Stored records

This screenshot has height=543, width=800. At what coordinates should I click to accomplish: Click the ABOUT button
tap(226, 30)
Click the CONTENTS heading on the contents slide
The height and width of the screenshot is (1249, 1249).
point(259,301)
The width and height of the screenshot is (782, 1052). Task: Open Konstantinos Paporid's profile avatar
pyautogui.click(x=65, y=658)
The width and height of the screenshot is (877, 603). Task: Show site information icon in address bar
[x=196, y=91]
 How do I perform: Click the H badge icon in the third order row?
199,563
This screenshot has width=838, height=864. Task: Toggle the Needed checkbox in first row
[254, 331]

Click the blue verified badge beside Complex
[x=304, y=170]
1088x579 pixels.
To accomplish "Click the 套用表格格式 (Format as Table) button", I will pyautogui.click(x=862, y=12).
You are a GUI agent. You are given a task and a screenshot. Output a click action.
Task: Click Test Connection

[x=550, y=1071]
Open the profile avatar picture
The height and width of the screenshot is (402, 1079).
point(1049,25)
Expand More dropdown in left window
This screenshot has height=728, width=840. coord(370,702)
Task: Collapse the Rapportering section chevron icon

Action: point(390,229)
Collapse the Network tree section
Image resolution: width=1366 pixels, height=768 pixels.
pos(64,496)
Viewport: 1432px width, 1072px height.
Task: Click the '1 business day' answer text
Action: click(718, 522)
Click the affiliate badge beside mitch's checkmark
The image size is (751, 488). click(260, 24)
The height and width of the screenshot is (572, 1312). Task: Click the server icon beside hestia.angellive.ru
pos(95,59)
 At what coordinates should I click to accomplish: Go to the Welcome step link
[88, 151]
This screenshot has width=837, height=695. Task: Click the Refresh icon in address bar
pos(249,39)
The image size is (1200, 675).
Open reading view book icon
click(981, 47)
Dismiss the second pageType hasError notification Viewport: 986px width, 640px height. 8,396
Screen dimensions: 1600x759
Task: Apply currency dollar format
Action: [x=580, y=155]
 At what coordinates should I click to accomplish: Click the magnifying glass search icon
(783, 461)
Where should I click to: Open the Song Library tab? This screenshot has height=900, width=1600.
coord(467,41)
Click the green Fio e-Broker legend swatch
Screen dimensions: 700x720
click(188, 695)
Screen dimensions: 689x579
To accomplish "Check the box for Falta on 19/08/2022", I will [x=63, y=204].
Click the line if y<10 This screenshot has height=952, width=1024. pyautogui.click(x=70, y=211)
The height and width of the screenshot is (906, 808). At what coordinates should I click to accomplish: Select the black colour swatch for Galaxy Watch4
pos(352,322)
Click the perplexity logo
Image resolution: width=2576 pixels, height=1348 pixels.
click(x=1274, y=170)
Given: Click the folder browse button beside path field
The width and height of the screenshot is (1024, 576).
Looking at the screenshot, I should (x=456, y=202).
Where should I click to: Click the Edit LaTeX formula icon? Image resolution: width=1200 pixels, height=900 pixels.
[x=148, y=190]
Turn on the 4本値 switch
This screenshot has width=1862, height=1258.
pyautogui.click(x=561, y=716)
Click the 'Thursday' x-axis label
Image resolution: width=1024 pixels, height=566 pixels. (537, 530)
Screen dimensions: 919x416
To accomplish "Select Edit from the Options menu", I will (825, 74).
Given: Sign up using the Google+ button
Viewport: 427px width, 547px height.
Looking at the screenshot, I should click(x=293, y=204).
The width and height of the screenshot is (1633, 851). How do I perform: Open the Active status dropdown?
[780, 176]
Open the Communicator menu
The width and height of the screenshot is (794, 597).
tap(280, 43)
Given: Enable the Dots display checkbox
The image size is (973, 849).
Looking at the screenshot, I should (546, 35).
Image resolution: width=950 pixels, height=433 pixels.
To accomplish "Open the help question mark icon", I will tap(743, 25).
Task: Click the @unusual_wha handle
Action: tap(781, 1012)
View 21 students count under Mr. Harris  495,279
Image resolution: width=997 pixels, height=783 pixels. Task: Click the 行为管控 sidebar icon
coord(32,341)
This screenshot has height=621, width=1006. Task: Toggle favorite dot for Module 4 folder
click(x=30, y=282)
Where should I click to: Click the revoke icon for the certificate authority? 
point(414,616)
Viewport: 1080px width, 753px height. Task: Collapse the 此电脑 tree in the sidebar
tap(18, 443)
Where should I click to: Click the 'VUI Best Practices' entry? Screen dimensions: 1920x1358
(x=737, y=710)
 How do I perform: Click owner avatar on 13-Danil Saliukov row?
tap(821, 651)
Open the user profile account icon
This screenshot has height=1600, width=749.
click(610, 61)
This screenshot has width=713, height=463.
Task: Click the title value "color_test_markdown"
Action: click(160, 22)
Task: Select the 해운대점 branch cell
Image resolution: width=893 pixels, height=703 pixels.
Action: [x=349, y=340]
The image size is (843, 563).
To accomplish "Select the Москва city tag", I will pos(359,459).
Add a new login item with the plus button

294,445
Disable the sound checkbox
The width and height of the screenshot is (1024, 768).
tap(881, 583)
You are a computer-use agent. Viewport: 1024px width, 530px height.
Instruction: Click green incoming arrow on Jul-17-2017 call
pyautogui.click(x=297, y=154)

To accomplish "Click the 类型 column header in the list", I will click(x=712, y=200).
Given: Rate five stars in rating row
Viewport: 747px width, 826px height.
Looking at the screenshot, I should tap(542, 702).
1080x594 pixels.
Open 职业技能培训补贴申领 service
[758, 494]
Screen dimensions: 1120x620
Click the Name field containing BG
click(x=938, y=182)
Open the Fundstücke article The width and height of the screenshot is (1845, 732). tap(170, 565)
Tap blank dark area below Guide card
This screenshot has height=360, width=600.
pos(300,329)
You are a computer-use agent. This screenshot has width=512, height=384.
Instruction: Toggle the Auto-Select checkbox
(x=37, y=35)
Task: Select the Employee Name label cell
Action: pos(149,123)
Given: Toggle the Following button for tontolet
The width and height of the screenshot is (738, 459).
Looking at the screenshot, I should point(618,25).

TASK GOAL
Reproduce each line above exactly.

RESPONSE TO THIS EXERCISE
This screenshot has height=543, width=800. At what coordinates should I click to accomplish: Click the ABOUT button
tap(226, 30)
Click the CONTENTS heading on the contents slide
The height and width of the screenshot is (1249, 1249).
point(259,301)
The width and height of the screenshot is (782, 1052). Task: Open Konstantinos Paporid's profile avatar
pyautogui.click(x=65, y=658)
The width and height of the screenshot is (877, 603). Task: Show site information icon in address bar
[x=196, y=91]
 How do I perform: Click the H badge icon in the third order row?
199,563
This screenshot has width=838, height=864. Task: Toggle the Needed checkbox in first row
[254, 331]

Click the blue verified badge beside Complex
[x=304, y=170]
1088x579 pixels.
To accomplish "Click the 套用表格格式 (Format as Table) button", I will pyautogui.click(x=862, y=12).
You are a GUI agent. You are given a task and a screenshot. Output a click action.
Task: Click Test Connection

[x=550, y=1071]
Open the profile avatar picture
The height and width of the screenshot is (402, 1079).
point(1049,25)
Expand More dropdown in left window
This screenshot has height=728, width=840. coord(370,702)
Task: Collapse the Rapportering section chevron icon

Action: point(390,229)
Collapse the Network tree section
Image resolution: width=1366 pixels, height=768 pixels.
pos(64,496)
Viewport: 1432px width, 1072px height.
Task: Click the '1 business day' answer text
Action: click(718, 522)
Click the affiliate badge beside mitch's checkmark
The image size is (751, 488). click(260, 24)
The height and width of the screenshot is (572, 1312). Task: Click the server icon beside hestia.angellive.ru
pos(95,59)
 At what coordinates should I click to accomplish: Go to the Welcome step link
[88, 151]
This screenshot has width=837, height=695. Task: Click the Refresh icon in address bar
pos(249,39)
The image size is (1200, 675).
Open reading view book icon
click(981, 47)
Dismiss the second pageType hasError notification Viewport: 986px width, 640px height. 8,396
Screen dimensions: 1600x759
Task: Apply currency dollar format
Action: [x=580, y=155]
 At what coordinates should I click to accomplish: Click the magnifying glass search icon
(783, 461)
Where should I click to: Open the Song Library tab? This screenshot has height=900, width=1600.
coord(467,41)
Click the green Fio e-Broker legend swatch
Screen dimensions: 700x720
click(188, 695)
Screen dimensions: 689x579
To accomplish "Check the box for Falta on 19/08/2022", I will [x=63, y=204].
Click the line if y<10 This screenshot has height=952, width=1024. pyautogui.click(x=70, y=211)
The height and width of the screenshot is (906, 808). At what coordinates should I click to accomplish: Select the black colour swatch for Galaxy Watch4
pos(352,322)
Click the perplexity logo
Image resolution: width=2576 pixels, height=1348 pixels.
click(x=1274, y=170)
Given: Click the folder browse button beside path field
The width and height of the screenshot is (1024, 576).
Looking at the screenshot, I should (x=456, y=202).
Where should I click to: Click the Edit LaTeX formula icon? Image resolution: width=1200 pixels, height=900 pixels.
[x=148, y=190]
Turn on the 4本値 switch
This screenshot has width=1862, height=1258.
pyautogui.click(x=561, y=716)
Click the 'Thursday' x-axis label
Image resolution: width=1024 pixels, height=566 pixels. (537, 530)
Screen dimensions: 919x416
To accomplish "Select Edit from the Options menu", I will (825, 74).
Given: Sign up using the Google+ button
Viewport: 427px width, 547px height.
Looking at the screenshot, I should click(x=293, y=204).
The width and height of the screenshot is (1633, 851). How do I perform: Open the Active status dropdown?
[780, 176]
Open the Communicator menu
The width and height of the screenshot is (794, 597).
tap(280, 43)
Given: Enable the Dots display checkbox
The image size is (973, 849).
Looking at the screenshot, I should (546, 35).
Image resolution: width=950 pixels, height=433 pixels.
To accomplish "Open the help question mark icon", I will tap(743, 25).
Task: Click the @unusual_wha handle
Action: tap(781, 1012)
View 21 students count under Mr. Harris  495,279
Image resolution: width=997 pixels, height=783 pixels. Task: Click the 行为管控 sidebar icon
coord(32,341)
This screenshot has height=621, width=1006. Task: Toggle favorite dot for Module 4 folder
click(x=30, y=282)
Where should I click to: Click the revoke icon for the certificate authority? 
point(414,616)
Viewport: 1080px width, 753px height. Task: Collapse the 此电脑 tree in the sidebar
tap(18, 443)
Where should I click to: Click the 'VUI Best Practices' entry? Screen dimensions: 1920x1358
(x=737, y=710)
 How do I perform: Click owner avatar on 13-Danil Saliukov row?
tap(821, 651)
Open the user profile account icon
This screenshot has height=1600, width=749.
click(610, 61)
This screenshot has width=713, height=463.
Task: Click the title value "color_test_markdown"
Action: click(160, 22)
Task: Select the 해운대점 branch cell
Image resolution: width=893 pixels, height=703 pixels.
Action: [x=349, y=340]
The image size is (843, 563).
To accomplish "Select the Москва city tag", I will pos(359,459).
Add a new login item with the plus button

294,445
Disable the sound checkbox
The width and height of the screenshot is (1024, 768).
tap(881, 583)
You are a computer-use agent. Viewport: 1024px width, 530px height.
Instruction: Click green incoming arrow on Jul-17-2017 call
pyautogui.click(x=297, y=154)

To accomplish "Click the 类型 column header in the list", I will click(x=712, y=200).
Given: Rate five stars in rating row
Viewport: 747px width, 826px height.
Looking at the screenshot, I should tap(542, 702).
1080x594 pixels.
Open 职业技能培训补贴申领 service
[758, 494]
Screen dimensions: 1120x620
Click the Name field containing BG
click(x=938, y=182)
Open the Fundstücke article The width and height of the screenshot is (1845, 732). tap(170, 565)
Tap blank dark area below Guide card
This screenshot has height=360, width=600.
pos(300,329)
You are a computer-use agent. This screenshot has width=512, height=384.
Instruction: Toggle the Auto-Select checkbox
(x=37, y=35)
Task: Select the Employee Name label cell
Action: pos(149,123)
Given: Toggle the Following button for tontolet
The width and height of the screenshot is (738, 459).
Looking at the screenshot, I should point(618,25).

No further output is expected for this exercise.